Selected text:
--------------------------------
Antigone
The performance
Antigone, the collaborative work by choreographer Nicole Beutler and theatre-maker Ulrike Quade, is a visual adaptation of the Greek tragedy written by Sophocles in 442BC. The co-directors couple the themes explored by the original with current issues, focusing on the question of how free our actions truly are. Polynices has been slain in combat. The law dictates that he may not be buried, on pain of death. His sisters Antigone and Ismene take very different standpoints on the matter. Ismene chooses to obey the law and stay alive, while Antigone ignores her family’s advice and follows her own ideals, paying for her courage with death. Almost 2500 years on, how should we interpret the choices they made? Antigone weighs up the two sisters’ ideas. It’s not easy to take sides with one or the other. What is good; what is evil? Their internal motives are revealed in a manipulative game played between performers and puppets. The puppets were made in Japan especially for this production by Watanabe Kazunori in the Bunraku theatre tradition.
--------------------------------
Collected data entries:
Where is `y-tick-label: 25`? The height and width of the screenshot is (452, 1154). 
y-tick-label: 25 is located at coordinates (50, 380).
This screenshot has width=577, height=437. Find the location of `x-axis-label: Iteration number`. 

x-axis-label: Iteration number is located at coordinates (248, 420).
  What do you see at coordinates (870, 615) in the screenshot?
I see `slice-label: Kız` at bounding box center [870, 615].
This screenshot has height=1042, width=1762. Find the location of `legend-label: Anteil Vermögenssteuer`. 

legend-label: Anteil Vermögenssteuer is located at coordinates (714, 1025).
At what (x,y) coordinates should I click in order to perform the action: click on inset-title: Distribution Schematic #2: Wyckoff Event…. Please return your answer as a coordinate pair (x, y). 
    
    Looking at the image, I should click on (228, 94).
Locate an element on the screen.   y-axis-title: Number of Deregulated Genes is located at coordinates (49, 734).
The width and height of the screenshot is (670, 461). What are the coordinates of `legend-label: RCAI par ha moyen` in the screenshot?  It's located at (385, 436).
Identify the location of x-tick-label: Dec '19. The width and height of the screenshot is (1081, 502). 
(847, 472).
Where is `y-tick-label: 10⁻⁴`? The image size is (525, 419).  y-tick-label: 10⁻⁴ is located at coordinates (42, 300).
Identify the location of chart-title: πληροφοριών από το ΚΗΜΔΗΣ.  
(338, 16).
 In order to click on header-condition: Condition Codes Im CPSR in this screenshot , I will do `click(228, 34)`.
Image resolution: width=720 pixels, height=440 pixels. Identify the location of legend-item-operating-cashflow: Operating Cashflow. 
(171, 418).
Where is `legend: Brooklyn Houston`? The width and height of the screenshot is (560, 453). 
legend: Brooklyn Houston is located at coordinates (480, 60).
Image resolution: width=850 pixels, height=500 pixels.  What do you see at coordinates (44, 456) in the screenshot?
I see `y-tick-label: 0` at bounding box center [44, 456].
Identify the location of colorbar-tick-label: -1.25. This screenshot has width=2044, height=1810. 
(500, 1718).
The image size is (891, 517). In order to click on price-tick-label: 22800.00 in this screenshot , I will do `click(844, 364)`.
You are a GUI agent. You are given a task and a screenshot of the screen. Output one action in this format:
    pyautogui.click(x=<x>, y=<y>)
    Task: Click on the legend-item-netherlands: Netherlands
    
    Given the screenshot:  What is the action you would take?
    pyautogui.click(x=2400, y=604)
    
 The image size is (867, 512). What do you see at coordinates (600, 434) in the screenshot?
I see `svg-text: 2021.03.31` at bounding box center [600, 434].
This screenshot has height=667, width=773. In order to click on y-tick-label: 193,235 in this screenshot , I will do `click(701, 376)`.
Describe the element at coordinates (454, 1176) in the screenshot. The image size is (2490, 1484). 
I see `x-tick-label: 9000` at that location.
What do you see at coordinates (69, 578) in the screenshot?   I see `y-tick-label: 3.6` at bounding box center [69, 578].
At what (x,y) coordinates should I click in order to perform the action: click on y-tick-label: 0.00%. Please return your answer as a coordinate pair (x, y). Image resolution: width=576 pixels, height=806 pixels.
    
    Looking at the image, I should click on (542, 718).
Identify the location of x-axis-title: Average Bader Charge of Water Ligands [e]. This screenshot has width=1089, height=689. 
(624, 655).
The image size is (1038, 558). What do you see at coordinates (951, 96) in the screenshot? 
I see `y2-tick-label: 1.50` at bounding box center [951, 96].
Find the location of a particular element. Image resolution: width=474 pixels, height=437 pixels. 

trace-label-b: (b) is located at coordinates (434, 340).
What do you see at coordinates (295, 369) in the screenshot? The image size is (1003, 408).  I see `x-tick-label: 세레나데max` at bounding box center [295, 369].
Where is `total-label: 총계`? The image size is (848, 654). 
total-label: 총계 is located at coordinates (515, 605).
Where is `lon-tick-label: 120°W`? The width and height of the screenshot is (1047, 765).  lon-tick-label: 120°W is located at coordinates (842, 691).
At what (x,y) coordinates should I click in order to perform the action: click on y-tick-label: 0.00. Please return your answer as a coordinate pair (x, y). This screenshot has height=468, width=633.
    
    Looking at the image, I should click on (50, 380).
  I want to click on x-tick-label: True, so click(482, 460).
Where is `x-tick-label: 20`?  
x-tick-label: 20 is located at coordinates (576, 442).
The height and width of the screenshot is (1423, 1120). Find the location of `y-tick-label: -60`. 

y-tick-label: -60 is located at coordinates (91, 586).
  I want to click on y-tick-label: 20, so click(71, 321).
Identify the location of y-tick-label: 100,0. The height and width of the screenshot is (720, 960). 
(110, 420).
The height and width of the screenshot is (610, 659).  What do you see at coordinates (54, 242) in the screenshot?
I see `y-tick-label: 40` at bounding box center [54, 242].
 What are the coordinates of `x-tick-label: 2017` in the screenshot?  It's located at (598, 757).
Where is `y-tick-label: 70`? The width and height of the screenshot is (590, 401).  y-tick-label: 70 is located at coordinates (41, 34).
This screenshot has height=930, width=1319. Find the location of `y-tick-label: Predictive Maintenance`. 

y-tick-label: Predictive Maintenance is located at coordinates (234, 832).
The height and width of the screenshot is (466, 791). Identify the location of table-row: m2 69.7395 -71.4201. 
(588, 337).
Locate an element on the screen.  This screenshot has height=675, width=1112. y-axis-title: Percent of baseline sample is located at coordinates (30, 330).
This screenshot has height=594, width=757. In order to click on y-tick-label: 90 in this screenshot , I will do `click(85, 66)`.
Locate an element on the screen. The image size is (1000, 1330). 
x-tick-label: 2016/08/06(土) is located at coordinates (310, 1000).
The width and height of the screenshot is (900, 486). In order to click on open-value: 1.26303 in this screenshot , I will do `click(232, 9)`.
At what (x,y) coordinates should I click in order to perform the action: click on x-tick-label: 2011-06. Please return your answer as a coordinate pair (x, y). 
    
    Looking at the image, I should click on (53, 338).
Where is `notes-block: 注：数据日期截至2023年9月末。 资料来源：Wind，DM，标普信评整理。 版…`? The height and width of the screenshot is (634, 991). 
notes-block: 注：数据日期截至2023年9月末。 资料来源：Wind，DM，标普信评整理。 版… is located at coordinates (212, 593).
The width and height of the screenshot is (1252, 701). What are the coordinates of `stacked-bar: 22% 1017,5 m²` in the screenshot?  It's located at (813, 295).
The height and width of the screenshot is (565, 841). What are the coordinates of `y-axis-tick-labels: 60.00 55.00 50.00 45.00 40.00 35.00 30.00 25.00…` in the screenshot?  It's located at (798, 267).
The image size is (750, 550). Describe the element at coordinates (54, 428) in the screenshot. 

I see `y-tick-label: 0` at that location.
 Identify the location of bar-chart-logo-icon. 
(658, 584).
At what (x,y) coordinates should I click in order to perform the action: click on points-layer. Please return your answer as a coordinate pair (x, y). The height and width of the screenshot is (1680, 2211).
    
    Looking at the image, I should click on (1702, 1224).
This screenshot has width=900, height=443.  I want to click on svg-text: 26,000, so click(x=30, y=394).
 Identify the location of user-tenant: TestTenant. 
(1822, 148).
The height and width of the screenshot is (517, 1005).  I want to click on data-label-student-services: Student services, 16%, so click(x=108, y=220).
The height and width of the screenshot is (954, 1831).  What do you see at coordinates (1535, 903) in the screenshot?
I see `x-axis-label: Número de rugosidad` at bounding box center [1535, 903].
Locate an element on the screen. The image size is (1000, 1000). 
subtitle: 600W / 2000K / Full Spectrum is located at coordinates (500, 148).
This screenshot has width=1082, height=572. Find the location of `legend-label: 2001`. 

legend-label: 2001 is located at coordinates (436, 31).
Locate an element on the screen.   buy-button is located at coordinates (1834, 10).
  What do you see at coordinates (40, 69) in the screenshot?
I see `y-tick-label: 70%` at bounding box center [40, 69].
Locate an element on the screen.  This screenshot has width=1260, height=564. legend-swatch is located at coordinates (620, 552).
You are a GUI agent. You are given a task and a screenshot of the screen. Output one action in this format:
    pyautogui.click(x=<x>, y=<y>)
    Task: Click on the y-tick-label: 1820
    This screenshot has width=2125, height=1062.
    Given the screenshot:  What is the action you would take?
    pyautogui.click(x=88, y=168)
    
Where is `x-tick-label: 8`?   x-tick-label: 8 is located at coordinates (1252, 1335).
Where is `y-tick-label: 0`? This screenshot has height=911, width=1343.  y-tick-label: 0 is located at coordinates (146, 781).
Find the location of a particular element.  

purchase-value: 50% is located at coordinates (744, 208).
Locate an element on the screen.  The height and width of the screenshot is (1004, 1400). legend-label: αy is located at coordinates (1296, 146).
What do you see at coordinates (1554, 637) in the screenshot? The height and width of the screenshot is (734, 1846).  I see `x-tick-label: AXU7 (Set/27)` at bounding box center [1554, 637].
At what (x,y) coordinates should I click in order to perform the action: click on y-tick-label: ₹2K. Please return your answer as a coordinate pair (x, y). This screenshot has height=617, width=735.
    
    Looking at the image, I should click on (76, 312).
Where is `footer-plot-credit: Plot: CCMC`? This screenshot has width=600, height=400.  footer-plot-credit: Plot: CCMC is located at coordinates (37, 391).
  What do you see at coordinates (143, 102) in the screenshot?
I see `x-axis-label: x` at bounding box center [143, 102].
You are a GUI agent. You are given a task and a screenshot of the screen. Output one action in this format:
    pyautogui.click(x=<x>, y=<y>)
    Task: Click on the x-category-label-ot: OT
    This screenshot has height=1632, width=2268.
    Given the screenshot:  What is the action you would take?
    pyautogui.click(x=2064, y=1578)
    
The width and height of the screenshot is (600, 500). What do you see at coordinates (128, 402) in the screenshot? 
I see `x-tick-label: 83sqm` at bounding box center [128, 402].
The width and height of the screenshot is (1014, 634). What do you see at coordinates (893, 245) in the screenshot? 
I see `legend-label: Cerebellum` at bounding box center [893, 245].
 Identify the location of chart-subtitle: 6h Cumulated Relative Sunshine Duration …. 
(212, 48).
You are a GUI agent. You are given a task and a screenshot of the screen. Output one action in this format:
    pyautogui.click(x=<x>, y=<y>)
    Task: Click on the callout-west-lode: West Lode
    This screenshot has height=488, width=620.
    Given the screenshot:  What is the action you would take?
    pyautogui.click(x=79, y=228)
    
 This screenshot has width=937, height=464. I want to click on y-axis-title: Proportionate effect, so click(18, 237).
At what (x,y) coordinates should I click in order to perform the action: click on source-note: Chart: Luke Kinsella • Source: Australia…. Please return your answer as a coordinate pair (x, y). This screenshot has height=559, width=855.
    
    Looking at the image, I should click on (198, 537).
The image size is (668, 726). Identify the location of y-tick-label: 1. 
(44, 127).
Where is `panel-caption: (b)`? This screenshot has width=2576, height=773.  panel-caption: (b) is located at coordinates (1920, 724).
--------------------------------
Questions to answer:
1. Condense the paragraph of the Antigone performance text that starts "Antigone, the collaborative work by choreographer" into a short bulleted list that keeps its main facts.
2. According to the Antigone performance text, in which theatre tradition were the puppets made?
3. Carry on the text about the Antigone performance from the point where it ends.
The listing was gathered from a separate source.

Outputs by task:
1.
- Antigone is a visual adaptation of Sophocles' Greek tragedy from 442BC, made jointly by choreographer Nicole Beutler and theatre-maker Ulrike Quade.
- The co-directors link the original's themes to current issues, asking how free our actions really are.
- Polynices has died in combat, and the law forbids burying him on pain of death.
- Ismene obeys the law and survives. Antigone follows her own ideals against her family's advice and pays with her life.
- The production weighs the two sisters' ideas and does not make it easy to take a side.
- Their inner motives come out in a manipulative game between performers and puppets.
- Watanabe Kazunori made the puppets in Japan for this production, in the Bunraku theatre tradition.

2. They were made in the Bunraku theatre tradition.

3.
credits
Idea, direction
Nicole Beutler, Ulrike Quade
Created and performed by
Hillary Blake Firestone, Cat Smits, Michele Rizzo
Second cast
Silke Hundertmark, Judith Hazeleger, Pere Faura
Puppets
Watanabe Kazunori
Costumes
Jessica Helbach
Dramaturgy
Georg Weinand
Research and assistance
Justa Ter Haar
Lighting design
Minna Tiikkainen
Sound design
Gary Shepherd
Technique
Martin Kaffarnik
Coproduction
NBprojects, Ulrike Quade Company
Made with support from
Grand Theater Groningen, Frascati Amsterdam
With thanks to
Felix Ritter
reviews
The puppeteers/dancers control the three puppets with the utmost precision, giving them life with the tiniest of gestures. ****
(Liv Laveyne, De Standaard, 16/11/2012)
The perfection that both directors strive to achieve in their work is very much evident in Antigone in the ingenious puppetry and in the performances – the cast are faultless as they merge the Bunraku artform with their own roles. ****
(Marcelle Schots, Theaterkrant, 20/9/2012)
Using dance and a translation of Japanese bunraku puppetry, Ulrike Quade and Nicole Beutler examine Sophocles’ ‘rebel’ Antigone as a metaphor for modern existential questions.